Biggest obstacle in life and your advice on how to tackle roadblock on the way to success. In mid-2014, my father died very suddenly. I was living in Los Angeles at the time, and dropped my entire life to be at home with my family. The next few months after that were such a haze: writing and delivering the eulogy at his funeral, cremating his body, dealing with the fact that my father was no longer in my life and was never coming back, losing some very close friends, feeling alienated to normal life, and having no job was very difficult to deal with all at the same time at 26 years old. In many ways, I am still dealing with it. But what got me through was to continue pushing forward with my life. I had heard a quote that went something along the lines of “you can’t die while you’re still alive.” My father sacrificed a lot for our family so we could have a life with options, with the ability to achieve amazing things. The best way to honor him was to continue running with the baton that he passed on to me, to continue building the road he began to pave for us. Three months after his death, I picked up the pieces and move to New York City to start a new job at Facebook.

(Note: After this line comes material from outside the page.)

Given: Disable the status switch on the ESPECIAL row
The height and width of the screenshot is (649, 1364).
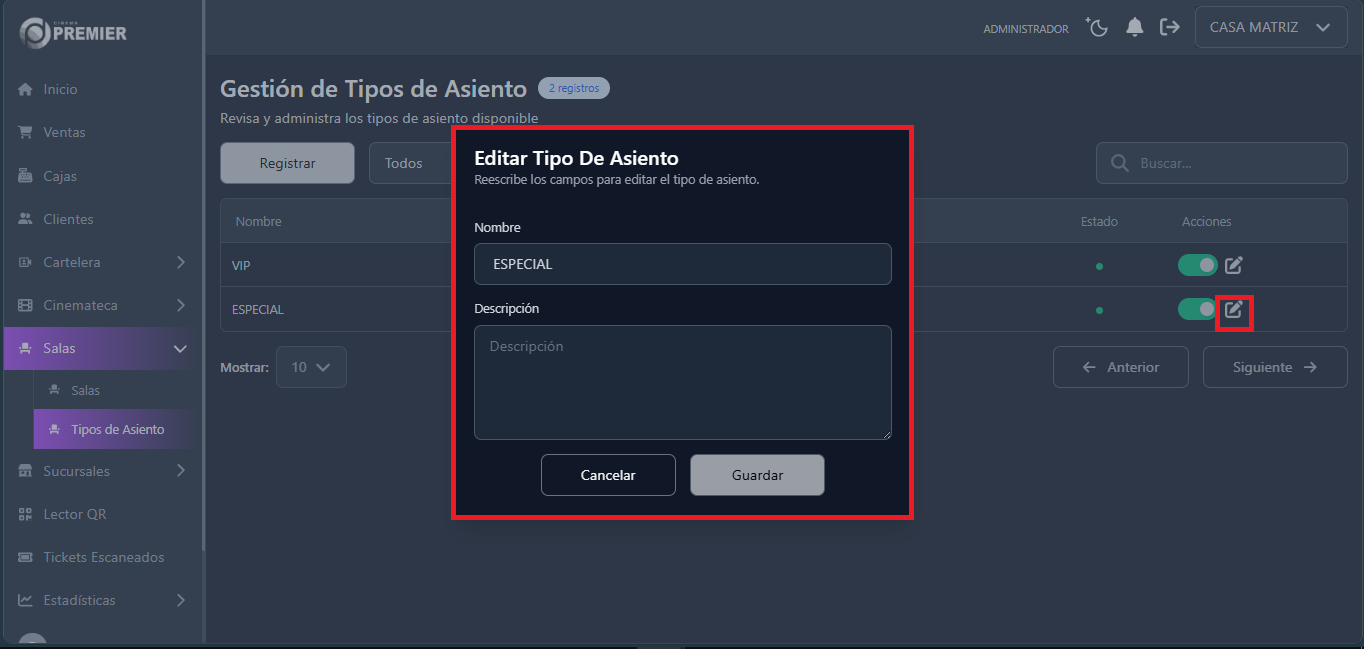Looking at the screenshot, I should [1197, 309].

  1. At 16, began the Peel Environmental Youth Alliance (www.peyalliance.ca), a youth environmental organization based in Mississauga and Brampton that celebrated its 10th anniversary recently.
  2. Attending the University of Toronto on a full scholarship and receiving an Honours Bachelor of Arts in Peace and Conflict Studies.
  3. Joining the Toronto Star and writing columns for the paper at just 19 years old, initially as member of its Community Editorial Board, and later as a reporter, writing several front page stories. Launched the Toronto Star’s first climate change blog, and traveled to Poland and Denmark to cover the United Nations climate change negotiations for the paper in 2008 and 2009, and to Namibia to cover its HIV/AIDS crisis.
  4. Being named one of Canada’s Top 20 Under 20 years old
  5. Being featured in Glamour Magazine as one of their Top 10 College Women in America
  6. Giving a speech to over 400 people at the Royal Ontario Museum.
  7. Moving to New York City to complete a Masters degree in journalism at Columbia University. My thesis on embryonic sex selection was published on Slate.com and was the #1 read story on the site for a week.
  8. Moving to Los Angeles to begin working in the music video industry, including working on music video sets for Taylor Swift, Jay Z, and casting tabla players for Selena Gomez’s ‘Come and Get It’ music video
  9. Photographing Taylor Swift in concert during her Toronto dates for her 1989 World Tour, photographing Cage the Elephant during their United Kingdom tour dates.
  10. Working at Facebook in New York City



Many of the amazing experiences I’ve have had come by making the mental choice to be bold. This sounds a lot easier to say and can be terrifying in action, but I count it as the single most important thing that has helped me achieve what I’ve achieved so far.

Shyness, fear of rejection, cultural and social expectations, lack of experience – the vast majority of people I think do a lot of work to talk themselves out of idea, actions, events to attend, questions to ask, people to reach out and options to consider. It’s something I still do to myself a lot of the time, and I’ve had to continue to vigorously train myself to stop thinking that way.
I began working for a famous music video director simply because I had the audacity to write him a letter. I began writing for the Toronto Star in the same way. I had never photographed a concert before, but I created the opportunity to photograph my first band at the Air Canada Centre by emailing the band’s manager. Many of the awards I’ve received have come about simply because I applied. I was able to work remote for Facebook in Paris for two months because I asked.

Very rarely do cool things just get presented to you. Especially in the beginning of your career, you have to ask, constantly put yourself in front of other people, carve out opportunities, and raise your hand and say “Me.”